As I know ADA's ferts contains Ca and Mg. About phosphates Amano said: Nature Aquarium supplies phosphate from Power Sand in the substrate so that not much of it will be released into the water. Keeping the phosphate level as low as possible is a key to maintaining beautiful planted aquarium.But I'd like to know how much phosphates in my aquarium now..Maybe Power Sand no longer contains phosphates and I need to add it. I know P is important element in plant aquarium, but I don't understand how should I behave with Power Sand and Amazonia from ADA.


----------



## M.eremin (24 Jan 2020)

Wookii said:


> A few observations:
> 
> 1. If you are doing regular weekly 50% water changes (?), I'd be highly surprised if your hardscape materials are adding sufficient mineral content to your RO water.
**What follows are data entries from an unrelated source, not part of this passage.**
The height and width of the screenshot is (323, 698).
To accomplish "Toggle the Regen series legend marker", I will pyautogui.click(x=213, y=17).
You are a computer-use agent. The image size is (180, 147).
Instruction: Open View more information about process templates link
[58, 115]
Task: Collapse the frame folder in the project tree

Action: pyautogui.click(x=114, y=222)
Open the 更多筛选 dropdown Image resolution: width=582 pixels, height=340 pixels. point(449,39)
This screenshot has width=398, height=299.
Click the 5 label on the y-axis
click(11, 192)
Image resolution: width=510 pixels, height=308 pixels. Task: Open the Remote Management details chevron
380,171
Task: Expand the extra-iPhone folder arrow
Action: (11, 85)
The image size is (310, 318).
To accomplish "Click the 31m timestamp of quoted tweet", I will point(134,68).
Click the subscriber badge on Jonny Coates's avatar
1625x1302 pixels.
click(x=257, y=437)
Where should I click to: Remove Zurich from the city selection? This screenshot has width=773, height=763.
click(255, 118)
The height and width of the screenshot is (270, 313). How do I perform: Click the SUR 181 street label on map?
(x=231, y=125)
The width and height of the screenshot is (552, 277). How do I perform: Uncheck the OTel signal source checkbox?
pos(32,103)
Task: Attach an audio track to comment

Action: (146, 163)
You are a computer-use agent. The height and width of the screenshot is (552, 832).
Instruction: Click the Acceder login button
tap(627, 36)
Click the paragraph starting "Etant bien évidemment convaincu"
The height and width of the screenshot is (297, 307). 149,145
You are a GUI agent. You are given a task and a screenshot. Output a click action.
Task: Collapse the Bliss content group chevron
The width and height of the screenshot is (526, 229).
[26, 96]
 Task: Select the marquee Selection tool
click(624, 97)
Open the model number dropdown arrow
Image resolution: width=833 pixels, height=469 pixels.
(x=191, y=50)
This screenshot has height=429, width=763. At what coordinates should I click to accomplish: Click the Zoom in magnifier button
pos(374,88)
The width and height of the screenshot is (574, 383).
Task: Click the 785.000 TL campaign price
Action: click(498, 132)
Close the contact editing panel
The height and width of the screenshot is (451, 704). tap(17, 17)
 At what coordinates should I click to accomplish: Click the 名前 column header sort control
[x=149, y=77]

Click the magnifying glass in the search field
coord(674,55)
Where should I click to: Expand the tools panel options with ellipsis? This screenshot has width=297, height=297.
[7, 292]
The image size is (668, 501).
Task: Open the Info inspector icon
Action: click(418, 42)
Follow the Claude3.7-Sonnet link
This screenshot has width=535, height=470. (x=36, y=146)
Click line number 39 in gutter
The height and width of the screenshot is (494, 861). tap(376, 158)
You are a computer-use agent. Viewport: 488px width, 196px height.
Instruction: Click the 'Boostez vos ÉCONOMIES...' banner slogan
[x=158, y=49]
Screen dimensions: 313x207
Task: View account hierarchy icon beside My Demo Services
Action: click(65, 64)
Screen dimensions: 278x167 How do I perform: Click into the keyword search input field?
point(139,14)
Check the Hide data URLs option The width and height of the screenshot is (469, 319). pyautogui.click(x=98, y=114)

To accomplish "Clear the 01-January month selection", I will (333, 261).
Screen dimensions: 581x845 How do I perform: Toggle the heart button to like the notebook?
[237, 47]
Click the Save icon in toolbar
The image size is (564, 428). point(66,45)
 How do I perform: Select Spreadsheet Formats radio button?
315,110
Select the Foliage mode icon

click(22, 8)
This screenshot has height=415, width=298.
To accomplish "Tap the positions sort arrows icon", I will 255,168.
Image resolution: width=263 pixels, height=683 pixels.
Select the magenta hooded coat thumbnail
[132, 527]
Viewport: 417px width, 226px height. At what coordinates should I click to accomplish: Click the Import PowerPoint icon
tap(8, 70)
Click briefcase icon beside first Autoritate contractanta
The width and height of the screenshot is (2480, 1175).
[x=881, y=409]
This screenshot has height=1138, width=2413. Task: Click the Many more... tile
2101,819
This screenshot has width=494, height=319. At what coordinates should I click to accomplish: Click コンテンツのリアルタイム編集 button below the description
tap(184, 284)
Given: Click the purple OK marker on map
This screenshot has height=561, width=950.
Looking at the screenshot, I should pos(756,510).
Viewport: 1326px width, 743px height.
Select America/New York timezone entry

You should use a remineralisation product, or cut with treated tap water to achieve your desired Kh and Gh.
> 
> ...



1. Yes, I do weekly water change 50% with RO. Amano has in his galleries aquariums TH ~20 = 2Gh. I have about 8 Gh and kH 6.
2. I know, but I want to have aquarium like Amano. He has 2x150 for 90x45x45. And I have too.
3. Lime green drop checker all day long?


----------



## dw1305 (24 Jan 2020)

Hi all, 





M.eremin said:


> About phosphates Amano said: Nature Aquarium supplies phosphate from Power Sand in the substrate so that not much of it will be released into the water. Keeping the phosphate level as low as possible is a key to maintaining beautiful planted aquarium.But I'd like to know how much phosphates in my aquarium now..Maybe Power Sand no longer contains phosphates and I need to add it. I know P is important element in plant aquarium, but I don't understand how should I behave with Power Sand and Amazonia from ADA.


I'd just try adding some.

If you can get dry salts? K2HPO4 (di-potassium phosphate) or KH2PO4 (di-hydrogen potassium phosphate) are usually available. You can use the <"Rotala Butterfly nutrient calculator"> to give you an appropriate level for your tank size. I'd aim for about <"1 ppm PO4--- as a starter">. 

When you are adding CO2 your plants will only benefit from that additional CO2 if they aren't nutrient limited.

cheers Darrel


----------